-- START OF Provided passage --
11 January 2008

so it seems that i sew it's seams

and make some wonderful print into a beautiful piece of clothing aka my life... my relationship with the cool. did i mention I'm totally and utterly and incontestably falling for a guy that I'm not to sure i should fall for... it like i want him to be the right one so bad that i cant seem to figure out where we are going to actually go. and i want it be long lived sooooo strongly that I'm willing to finally change everything I've been saying i was going to change for it... but my only doubt is where.... where are we headed... where is he headed.. where am i.. all of our hopes and dreams can sound beautiful and grand and that's all they will still be without work effort and time... what if we don't get it... yes.. doubt.. doubt of exactly how long we will stick this out. and exactly how long is forever... can we actually be with each other for eternity stand the test of time. could i have actually found my true love at the tender age of 18... there is always the question of who's better...well he makes me better so shouldn't that be enough... I'm confused right now...i want him to be my everything.. but I'm doubtful if i can... maybe it's what these retarded sex craved niggas put in my head.. or my father.. or my brother... or maybe it's my sub conscience trying to Sike me out of being happy... i do not know


but come the 16 of Feb... if all is said and done.. and all is fine and dandy.. then yes oh yes i shall live with this wonder guy of my dreams... and then from there we shall see what will come of it





... i do believe we will travel the world.. the 13 seas of a outer space intergalactic world... and move the Bahamas when were 60 and live out our days as Caribbean sweethearts taken in the sea...
-- END OF Provided passage --
◆ Instructions to follow:
Transcribe the portion of the diary entry that opens with the words containing "but come the" and closes with "in the sea...", reproducing it word for word.
-- START OF Data supplied --
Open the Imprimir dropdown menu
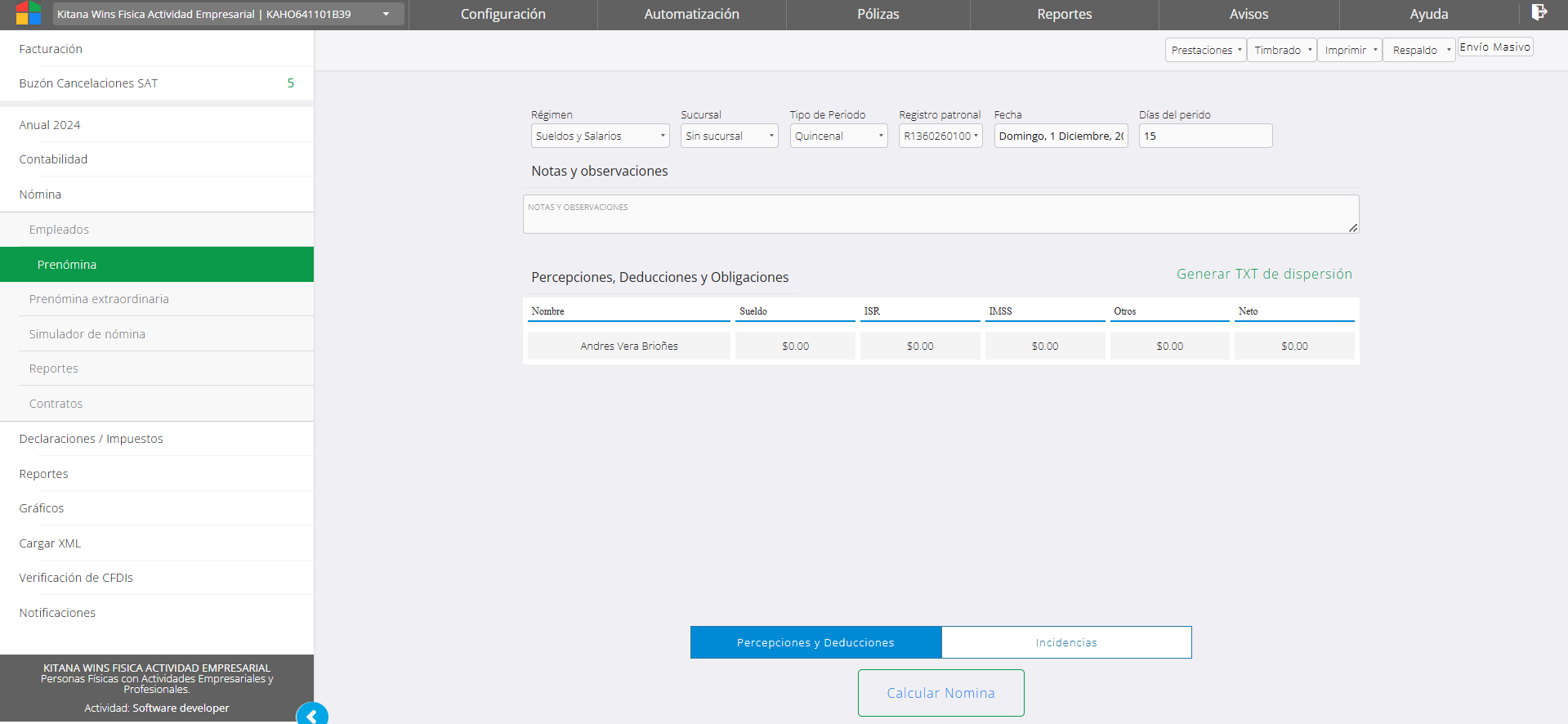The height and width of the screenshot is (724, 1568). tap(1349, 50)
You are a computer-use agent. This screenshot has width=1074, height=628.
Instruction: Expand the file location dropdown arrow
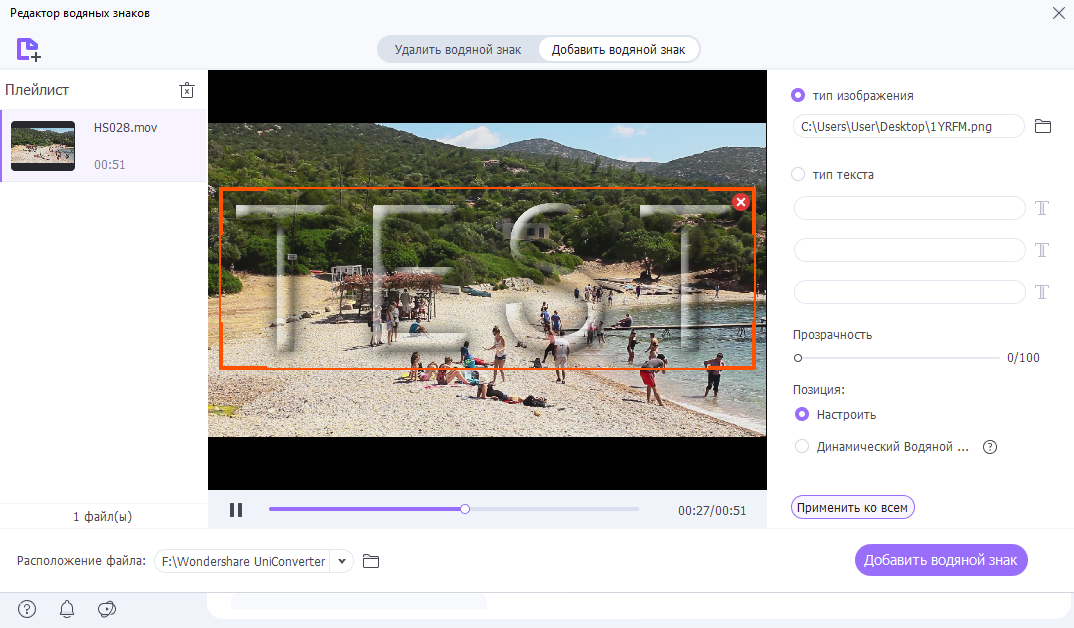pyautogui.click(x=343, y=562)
-- END OF Data supplied --
◆ Final result:
but come the 16 of Feb... if all is said and done.. and all is fine and dandy.. then yes oh yes i shall live with this wonder guy of my dreams... and then from there we shall see what will come of it





... i do believe we will travel the world.. the 13 seas of a outer space intergalactic world... and move the Bahamas when were 60 and live out our days as Caribbean sweethearts taken in the sea...